I put you in together and you didn't get along. Then I froze you both to death that night it got down to 55 or so degrees last week. Sorry about that. I didn't realize you really required a heater. I didn't think it would get that cold in August. I intended to make your life better by getting you out of little cups. It felt colder in walmart and petco than it did in my house, I never even considered that it would be a problem. I should have googled that first. It's been a really cold summer. I'm sorry I didn't do better for you.


----------



## Sylverclaws (Jul 16, 2012)

I hope this was meant to be a warning to others to actually research fish before they get them...and not a flame starter. It is what happens when people get fish they do no research on or just ask for pet shop advice.


----------



## Phae (Aug 13, 2014)

I thought this was the MEMORIAL section. It's a MEMORIAL. No hidden meanings.

How do I block people on here? I'll be happy to block you so you don't see my MEMORIAL.



Sylverclaws said:


> I hope this was meant to be a warning to others to actually research fish before they get them...and not a flame starter. It is what happens when people get fish they do no research on or just ask for pet shop advice.


----------



## aussieJJDude (Jun 9, 2012)

I sorry for you loss of fishes, i really hope you get another betta soon and don't get discouraged from my failure. 

*Sylverclaws *was trying to point out to people that starting a fish tank to research instead of buying the fish. I really don't think she was putting you down and was trying to point out a big mistake that we often make. ;-)


----------



## SeaHorse (Dec 27, 2010)

As long as we all learn from each mistake and fish death... then your post is a good thing. Even the memorials get read by members and your experience will help them too. 

Yes a heater... yes separate tanks for each. But one thing I DO know... is that during the time you cared for them... they were better off than in the tiny cups. 

Please try again sometime! Get a thermometer with that heater tho! I could write pages and pages about the mistakes I've made!
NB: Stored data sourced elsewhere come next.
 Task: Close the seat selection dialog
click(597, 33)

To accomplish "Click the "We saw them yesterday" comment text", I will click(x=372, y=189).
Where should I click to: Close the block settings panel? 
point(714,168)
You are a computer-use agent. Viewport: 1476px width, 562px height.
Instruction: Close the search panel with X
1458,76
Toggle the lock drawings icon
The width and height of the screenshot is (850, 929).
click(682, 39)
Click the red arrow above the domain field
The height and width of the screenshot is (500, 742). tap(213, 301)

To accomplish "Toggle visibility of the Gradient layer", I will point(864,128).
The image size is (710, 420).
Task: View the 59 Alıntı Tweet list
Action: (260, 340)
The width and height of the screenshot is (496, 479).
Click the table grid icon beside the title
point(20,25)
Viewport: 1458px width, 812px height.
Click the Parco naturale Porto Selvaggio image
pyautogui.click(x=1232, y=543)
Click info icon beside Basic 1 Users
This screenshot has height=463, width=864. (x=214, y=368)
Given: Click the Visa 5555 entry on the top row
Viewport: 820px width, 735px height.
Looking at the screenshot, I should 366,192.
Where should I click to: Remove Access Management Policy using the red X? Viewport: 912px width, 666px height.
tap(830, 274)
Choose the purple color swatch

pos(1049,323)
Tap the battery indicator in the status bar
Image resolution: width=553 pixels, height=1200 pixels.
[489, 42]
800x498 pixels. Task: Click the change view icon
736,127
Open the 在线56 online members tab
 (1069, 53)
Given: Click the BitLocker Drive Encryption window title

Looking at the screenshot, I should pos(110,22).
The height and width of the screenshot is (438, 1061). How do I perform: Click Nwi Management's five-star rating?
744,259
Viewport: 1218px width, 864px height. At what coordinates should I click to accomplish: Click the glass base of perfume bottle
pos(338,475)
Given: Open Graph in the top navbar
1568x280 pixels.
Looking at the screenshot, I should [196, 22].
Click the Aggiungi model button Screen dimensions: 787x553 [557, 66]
So sorry for the hard lessons and your loss!


----------



## Sylverclaws (Jul 16, 2012)

I didn't mean to sound so snippy. Sorry. No, I was saying I was hoping you put that up to teach people what not to do with all the info you used and hoping it wasn't meant to rile up people intentionally, that's all. =p They like it nice and hot, well, warm...compared to some fish they like it hot and enjoy temps as high as 90F, though it's best to set it around 80 or so, otherwise their metabolisms spike.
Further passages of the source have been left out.